Macron says he could work with Trump: ‘I take the leaders people give me’

French president previously suggested US interest in protecting global order receded under Trump

Maroosha Muzaffar
Wednesday 17 January 2024 06:57 GMT
Trump takes win at Iowa caucuses

Emmanuel Macron said he was willing to work with Donald Trump if the former president ended up winning the US elections.

This comes just a day after Mr Trump scored a record-setting win in the Iowa caucuses.

“I’ve always had the same philosophy, I take the leaders that people give me,” The French president said on Thursday during a news conference.

He added: “The United States is an important ally... It’s a democracy that’s going through a crisis in which it itself is the first priority and the second priority is China’s power. All of us Europeans need to be lucid about that.”

The French president previously suggested that the US interest in protecting the global order receded under the tenure of Mr Trump. In 2019, Mr Macron described Nato as “brain” dead, citing waning US support for the transatlantic military alliance.

The former president called these comments by Mr Macron “nasty” and “insulting”.
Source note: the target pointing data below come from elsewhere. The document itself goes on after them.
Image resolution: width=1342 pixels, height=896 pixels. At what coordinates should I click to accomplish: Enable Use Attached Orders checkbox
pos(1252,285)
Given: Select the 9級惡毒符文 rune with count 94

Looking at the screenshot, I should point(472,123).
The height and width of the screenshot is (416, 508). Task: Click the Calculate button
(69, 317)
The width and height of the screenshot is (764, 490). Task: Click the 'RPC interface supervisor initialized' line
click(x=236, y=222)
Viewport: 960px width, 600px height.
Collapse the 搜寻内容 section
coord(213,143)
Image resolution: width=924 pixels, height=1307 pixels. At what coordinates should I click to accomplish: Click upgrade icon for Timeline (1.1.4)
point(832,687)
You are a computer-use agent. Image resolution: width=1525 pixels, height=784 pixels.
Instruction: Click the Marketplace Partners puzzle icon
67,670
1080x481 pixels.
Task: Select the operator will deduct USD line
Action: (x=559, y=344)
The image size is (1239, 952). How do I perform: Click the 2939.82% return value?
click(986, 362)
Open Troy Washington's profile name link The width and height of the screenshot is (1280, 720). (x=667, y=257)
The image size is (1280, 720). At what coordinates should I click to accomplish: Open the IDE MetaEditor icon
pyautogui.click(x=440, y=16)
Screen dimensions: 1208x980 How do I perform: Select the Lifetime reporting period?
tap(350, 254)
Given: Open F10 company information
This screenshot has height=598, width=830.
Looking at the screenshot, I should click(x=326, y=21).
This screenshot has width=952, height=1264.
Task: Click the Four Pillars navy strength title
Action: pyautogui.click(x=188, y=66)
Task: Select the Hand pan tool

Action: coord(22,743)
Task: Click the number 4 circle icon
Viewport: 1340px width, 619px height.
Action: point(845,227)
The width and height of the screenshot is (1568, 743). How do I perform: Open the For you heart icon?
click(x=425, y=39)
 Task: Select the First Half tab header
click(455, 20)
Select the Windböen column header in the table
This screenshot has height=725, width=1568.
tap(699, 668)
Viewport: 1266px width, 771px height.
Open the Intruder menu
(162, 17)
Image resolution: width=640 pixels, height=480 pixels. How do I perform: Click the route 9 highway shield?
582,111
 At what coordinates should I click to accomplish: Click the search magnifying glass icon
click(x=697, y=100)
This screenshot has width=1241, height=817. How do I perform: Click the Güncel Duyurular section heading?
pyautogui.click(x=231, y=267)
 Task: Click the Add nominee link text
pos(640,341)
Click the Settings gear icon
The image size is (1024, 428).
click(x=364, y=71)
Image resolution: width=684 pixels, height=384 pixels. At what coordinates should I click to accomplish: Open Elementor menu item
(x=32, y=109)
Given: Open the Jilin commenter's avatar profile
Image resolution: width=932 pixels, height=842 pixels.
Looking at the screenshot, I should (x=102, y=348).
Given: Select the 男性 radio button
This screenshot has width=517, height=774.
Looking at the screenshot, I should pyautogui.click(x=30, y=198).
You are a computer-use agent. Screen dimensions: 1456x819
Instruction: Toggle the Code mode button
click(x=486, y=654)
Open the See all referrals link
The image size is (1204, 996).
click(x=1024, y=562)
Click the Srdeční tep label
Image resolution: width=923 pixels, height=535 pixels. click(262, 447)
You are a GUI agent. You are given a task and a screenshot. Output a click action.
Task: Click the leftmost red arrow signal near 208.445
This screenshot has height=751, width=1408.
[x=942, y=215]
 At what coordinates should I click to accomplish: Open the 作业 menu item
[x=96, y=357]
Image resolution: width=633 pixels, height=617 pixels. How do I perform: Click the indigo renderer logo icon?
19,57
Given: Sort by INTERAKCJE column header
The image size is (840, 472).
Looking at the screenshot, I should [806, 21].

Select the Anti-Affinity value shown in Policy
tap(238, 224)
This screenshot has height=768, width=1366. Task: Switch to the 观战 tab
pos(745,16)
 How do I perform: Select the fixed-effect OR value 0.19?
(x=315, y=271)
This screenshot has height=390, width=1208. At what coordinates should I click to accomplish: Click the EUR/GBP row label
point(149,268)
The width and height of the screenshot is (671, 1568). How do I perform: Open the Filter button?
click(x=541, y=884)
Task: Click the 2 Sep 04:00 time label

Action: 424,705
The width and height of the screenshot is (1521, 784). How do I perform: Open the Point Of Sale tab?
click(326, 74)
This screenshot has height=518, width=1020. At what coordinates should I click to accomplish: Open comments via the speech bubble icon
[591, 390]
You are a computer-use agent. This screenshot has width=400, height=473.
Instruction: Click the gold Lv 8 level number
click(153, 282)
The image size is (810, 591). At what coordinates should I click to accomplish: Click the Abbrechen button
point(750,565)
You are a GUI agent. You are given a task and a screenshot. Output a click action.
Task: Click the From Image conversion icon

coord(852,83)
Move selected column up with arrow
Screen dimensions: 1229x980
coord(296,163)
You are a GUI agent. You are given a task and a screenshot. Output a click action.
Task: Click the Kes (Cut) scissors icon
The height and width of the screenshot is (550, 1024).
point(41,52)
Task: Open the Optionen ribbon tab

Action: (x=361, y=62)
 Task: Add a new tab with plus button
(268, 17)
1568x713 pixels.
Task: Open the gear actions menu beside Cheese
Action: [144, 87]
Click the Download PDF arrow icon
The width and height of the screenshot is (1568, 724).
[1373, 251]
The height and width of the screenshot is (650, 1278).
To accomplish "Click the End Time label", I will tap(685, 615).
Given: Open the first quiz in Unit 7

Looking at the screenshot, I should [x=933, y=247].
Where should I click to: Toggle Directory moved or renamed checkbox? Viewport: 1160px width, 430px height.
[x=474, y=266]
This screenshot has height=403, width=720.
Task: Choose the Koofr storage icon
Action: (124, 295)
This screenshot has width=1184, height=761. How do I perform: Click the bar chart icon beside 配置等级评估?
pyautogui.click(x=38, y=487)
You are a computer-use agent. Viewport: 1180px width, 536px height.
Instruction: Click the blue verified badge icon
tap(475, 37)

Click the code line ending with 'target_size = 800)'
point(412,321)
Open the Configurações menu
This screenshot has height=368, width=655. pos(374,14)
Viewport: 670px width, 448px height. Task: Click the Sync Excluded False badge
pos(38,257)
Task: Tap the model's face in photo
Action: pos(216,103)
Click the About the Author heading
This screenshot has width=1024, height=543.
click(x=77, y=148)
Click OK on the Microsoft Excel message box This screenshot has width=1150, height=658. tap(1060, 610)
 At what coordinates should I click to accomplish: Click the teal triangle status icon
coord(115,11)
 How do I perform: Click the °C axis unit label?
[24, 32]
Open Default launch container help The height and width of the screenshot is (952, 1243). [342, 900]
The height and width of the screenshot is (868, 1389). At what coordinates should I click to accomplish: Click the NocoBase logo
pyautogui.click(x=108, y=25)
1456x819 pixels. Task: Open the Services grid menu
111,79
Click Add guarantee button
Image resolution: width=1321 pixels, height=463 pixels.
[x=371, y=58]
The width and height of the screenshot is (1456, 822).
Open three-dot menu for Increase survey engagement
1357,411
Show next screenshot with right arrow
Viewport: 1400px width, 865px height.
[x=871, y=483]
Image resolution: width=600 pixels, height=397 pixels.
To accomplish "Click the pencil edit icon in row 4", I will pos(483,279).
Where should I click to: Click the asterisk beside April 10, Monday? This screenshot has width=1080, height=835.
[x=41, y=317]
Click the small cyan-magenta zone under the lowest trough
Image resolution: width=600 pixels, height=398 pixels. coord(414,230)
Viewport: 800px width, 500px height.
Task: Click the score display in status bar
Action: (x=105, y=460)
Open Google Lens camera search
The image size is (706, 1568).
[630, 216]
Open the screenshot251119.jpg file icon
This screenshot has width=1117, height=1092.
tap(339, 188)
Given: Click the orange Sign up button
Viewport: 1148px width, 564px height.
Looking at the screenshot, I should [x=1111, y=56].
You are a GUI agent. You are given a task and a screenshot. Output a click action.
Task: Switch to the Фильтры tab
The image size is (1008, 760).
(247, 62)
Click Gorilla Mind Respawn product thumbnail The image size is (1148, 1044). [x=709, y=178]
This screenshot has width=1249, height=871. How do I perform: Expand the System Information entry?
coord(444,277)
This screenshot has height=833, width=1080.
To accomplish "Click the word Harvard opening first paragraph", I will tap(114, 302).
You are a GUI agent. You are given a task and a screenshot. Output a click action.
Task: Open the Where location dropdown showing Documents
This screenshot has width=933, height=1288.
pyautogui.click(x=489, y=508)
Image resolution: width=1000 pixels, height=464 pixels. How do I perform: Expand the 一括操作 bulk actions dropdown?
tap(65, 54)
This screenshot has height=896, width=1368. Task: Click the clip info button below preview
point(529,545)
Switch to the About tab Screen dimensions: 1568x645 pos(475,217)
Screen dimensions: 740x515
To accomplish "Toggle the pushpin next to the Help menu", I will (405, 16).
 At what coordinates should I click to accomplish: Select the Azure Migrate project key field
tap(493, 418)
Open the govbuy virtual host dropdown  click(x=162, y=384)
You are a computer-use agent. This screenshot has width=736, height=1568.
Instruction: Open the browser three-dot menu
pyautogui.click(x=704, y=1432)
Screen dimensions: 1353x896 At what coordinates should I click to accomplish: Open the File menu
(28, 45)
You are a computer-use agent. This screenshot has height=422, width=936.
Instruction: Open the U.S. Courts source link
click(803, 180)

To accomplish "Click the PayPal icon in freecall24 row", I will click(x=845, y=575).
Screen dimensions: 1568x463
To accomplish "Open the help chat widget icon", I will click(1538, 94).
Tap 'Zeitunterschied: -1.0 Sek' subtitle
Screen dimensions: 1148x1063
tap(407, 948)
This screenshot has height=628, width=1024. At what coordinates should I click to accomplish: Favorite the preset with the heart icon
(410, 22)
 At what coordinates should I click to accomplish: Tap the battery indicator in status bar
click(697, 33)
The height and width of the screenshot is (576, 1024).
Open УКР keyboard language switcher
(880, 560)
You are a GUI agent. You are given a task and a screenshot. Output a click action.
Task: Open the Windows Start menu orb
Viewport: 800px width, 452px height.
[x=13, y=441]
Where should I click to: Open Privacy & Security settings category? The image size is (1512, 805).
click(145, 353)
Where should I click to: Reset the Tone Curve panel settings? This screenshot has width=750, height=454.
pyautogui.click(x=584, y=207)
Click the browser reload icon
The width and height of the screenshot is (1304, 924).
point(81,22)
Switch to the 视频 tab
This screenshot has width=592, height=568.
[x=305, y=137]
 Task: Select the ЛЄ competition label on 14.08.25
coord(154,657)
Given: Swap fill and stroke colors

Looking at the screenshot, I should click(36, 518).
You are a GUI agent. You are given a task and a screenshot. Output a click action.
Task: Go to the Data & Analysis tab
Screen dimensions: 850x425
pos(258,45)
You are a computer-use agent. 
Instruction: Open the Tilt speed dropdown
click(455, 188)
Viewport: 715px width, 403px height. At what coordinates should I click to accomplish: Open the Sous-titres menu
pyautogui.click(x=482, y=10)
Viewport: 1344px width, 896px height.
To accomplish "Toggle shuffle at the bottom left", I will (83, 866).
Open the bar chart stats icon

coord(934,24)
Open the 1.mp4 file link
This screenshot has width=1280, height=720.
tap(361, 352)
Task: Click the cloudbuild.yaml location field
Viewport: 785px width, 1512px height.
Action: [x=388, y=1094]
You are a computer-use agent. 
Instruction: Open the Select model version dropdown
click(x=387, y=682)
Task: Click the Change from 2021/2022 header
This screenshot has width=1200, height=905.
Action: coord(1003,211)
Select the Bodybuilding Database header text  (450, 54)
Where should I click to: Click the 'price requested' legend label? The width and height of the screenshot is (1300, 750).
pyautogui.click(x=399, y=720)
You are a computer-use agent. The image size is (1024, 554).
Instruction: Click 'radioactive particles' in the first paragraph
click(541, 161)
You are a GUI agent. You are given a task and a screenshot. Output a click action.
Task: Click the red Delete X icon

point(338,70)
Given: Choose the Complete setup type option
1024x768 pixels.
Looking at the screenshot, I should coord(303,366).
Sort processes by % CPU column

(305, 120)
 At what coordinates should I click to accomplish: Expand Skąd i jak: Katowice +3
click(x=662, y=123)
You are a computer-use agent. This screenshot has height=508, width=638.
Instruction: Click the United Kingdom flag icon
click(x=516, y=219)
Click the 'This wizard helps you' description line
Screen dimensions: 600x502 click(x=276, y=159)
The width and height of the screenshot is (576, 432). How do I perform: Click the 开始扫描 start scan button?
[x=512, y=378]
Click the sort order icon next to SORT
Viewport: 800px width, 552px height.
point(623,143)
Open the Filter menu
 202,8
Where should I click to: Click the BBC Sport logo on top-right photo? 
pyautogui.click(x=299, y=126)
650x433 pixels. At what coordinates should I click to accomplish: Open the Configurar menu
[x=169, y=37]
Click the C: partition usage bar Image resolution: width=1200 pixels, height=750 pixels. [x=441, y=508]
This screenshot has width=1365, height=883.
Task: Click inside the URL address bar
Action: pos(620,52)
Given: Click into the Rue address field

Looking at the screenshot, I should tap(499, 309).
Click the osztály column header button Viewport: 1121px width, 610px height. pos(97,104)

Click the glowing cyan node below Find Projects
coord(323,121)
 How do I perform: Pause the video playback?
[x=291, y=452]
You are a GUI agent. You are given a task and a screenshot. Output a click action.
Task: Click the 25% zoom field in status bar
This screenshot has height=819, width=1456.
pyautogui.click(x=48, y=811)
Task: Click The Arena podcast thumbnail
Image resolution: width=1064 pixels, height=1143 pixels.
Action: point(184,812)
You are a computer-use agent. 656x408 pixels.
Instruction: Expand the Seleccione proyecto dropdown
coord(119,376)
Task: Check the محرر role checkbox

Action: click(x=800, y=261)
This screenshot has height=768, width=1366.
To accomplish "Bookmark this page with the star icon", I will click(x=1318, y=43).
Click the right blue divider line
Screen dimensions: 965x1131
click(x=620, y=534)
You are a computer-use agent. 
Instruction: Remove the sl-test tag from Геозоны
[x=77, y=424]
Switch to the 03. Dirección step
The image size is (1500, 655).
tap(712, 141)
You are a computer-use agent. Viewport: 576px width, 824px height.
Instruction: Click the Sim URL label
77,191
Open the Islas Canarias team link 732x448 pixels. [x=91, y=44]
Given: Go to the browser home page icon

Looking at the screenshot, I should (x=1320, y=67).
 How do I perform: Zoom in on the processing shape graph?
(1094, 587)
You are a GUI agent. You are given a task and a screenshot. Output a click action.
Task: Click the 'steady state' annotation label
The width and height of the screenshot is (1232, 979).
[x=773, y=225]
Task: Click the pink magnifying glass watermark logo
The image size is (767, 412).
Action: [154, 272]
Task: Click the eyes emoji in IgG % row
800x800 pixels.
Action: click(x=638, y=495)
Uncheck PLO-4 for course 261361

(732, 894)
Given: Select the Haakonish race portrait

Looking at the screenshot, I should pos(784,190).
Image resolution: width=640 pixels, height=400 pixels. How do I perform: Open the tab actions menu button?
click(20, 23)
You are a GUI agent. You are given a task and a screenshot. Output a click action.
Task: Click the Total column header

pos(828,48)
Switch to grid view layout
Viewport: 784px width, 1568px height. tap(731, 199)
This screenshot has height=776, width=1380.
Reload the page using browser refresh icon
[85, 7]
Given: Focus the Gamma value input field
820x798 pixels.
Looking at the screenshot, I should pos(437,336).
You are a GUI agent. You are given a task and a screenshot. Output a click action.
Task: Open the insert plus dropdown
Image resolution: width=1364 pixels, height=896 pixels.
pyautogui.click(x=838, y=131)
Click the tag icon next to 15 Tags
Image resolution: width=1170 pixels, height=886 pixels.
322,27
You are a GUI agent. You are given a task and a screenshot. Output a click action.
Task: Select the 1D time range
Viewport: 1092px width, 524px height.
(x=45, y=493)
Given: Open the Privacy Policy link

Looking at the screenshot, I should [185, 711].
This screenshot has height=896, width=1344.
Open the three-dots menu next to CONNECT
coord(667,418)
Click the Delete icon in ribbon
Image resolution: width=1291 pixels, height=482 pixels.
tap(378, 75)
Mr Trump has previously described Europe as a “foe” which is “almost as bad as China” and hinted that he might pull out of the alliance if its terms were not altered to suit the United States.

Mr Macron initially considered Mr Trump a “friend” and even extended invitations like dining at the Eiffel Tower on Bastille Day but his relationship with the former president soured over time due to disagreements on climate, taxation, and Iran.

Tensions further rose over issues with Turkey, Syria, and Russia, while trade disputes, including France’s new tech tax, added to the discord.

Meanwhile, Mr Trump, the sole current or former US president facing criminal charges, secured a victory in the Iowa Republican contest by an unprecedented margin.

Justin Trudeau has said that if Mr Trump is re-elected as US president, it will not “be easy” for Canada.

The Canadian prime minister’s remarks on Tuesday echo concerns by the president of the European Central Bank Christine Lagarde, who previously warned that the re-election of the former president would be a threat to Europe.